YOUR TASK ▸ After finding the line containing "Given: Click the Log Out icon" below, please output that line and each following one through the line containing "The image size is (1270, 952).", exactly as written.

DATA TO USE ▸
■ ■ ■

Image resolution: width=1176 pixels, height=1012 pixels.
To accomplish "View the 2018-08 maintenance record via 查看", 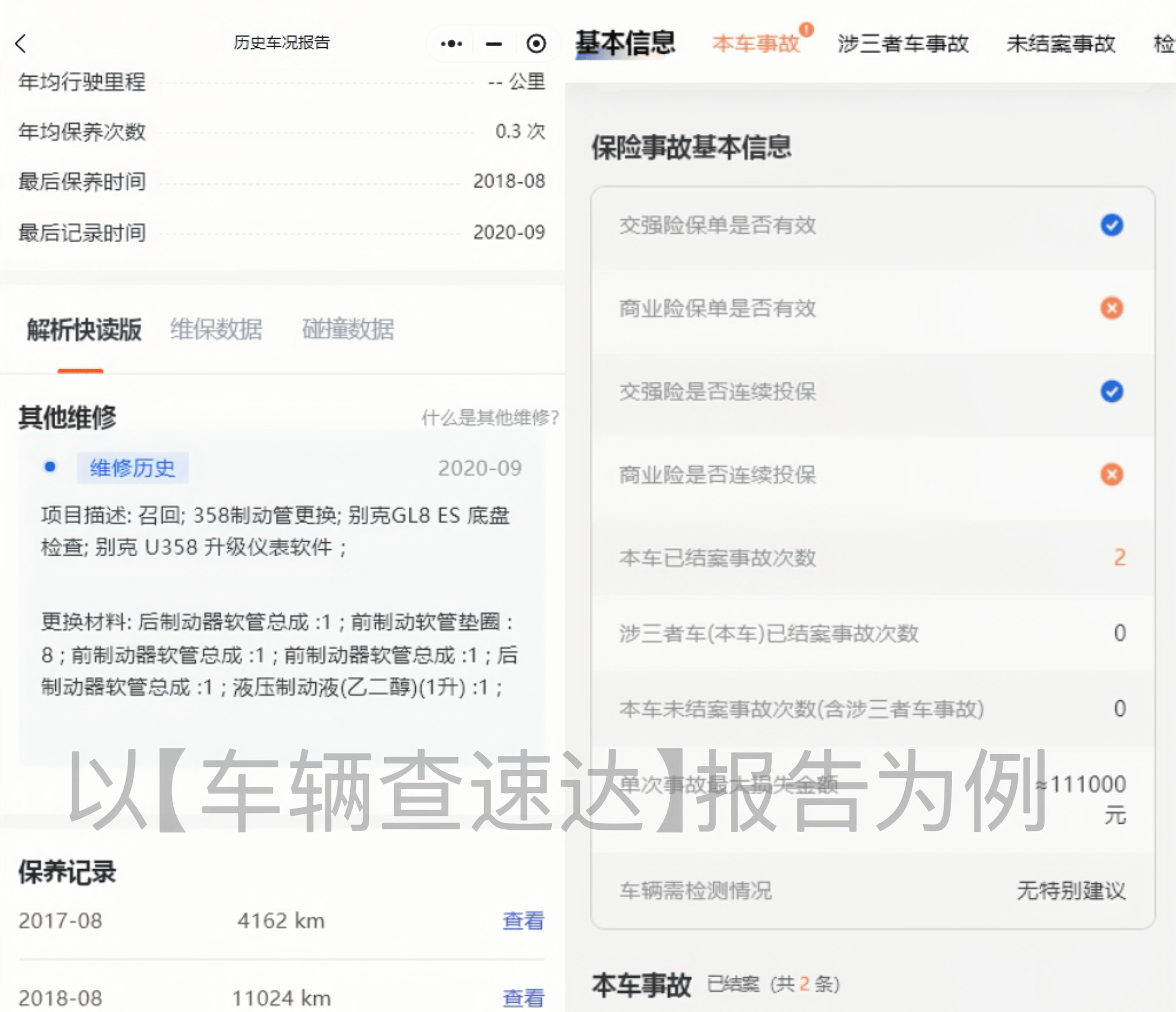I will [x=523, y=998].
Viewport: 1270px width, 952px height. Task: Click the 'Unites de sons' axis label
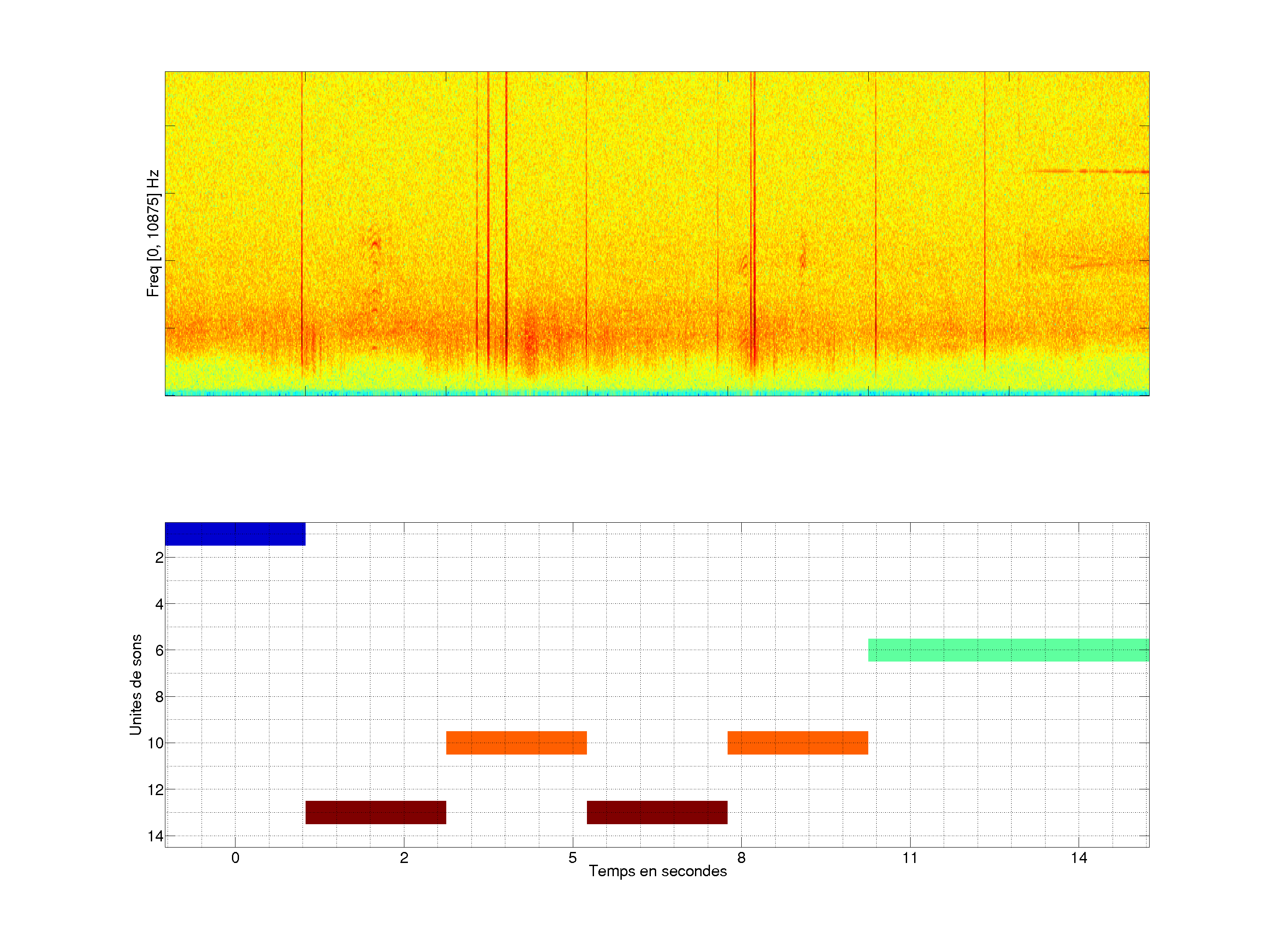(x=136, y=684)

■ ■ ■

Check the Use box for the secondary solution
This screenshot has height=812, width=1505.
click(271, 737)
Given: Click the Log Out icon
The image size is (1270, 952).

■ ■ ■

EXERCISE ANSWER ▸
Given: Click the Log Out icon
The image size is (1270, 952).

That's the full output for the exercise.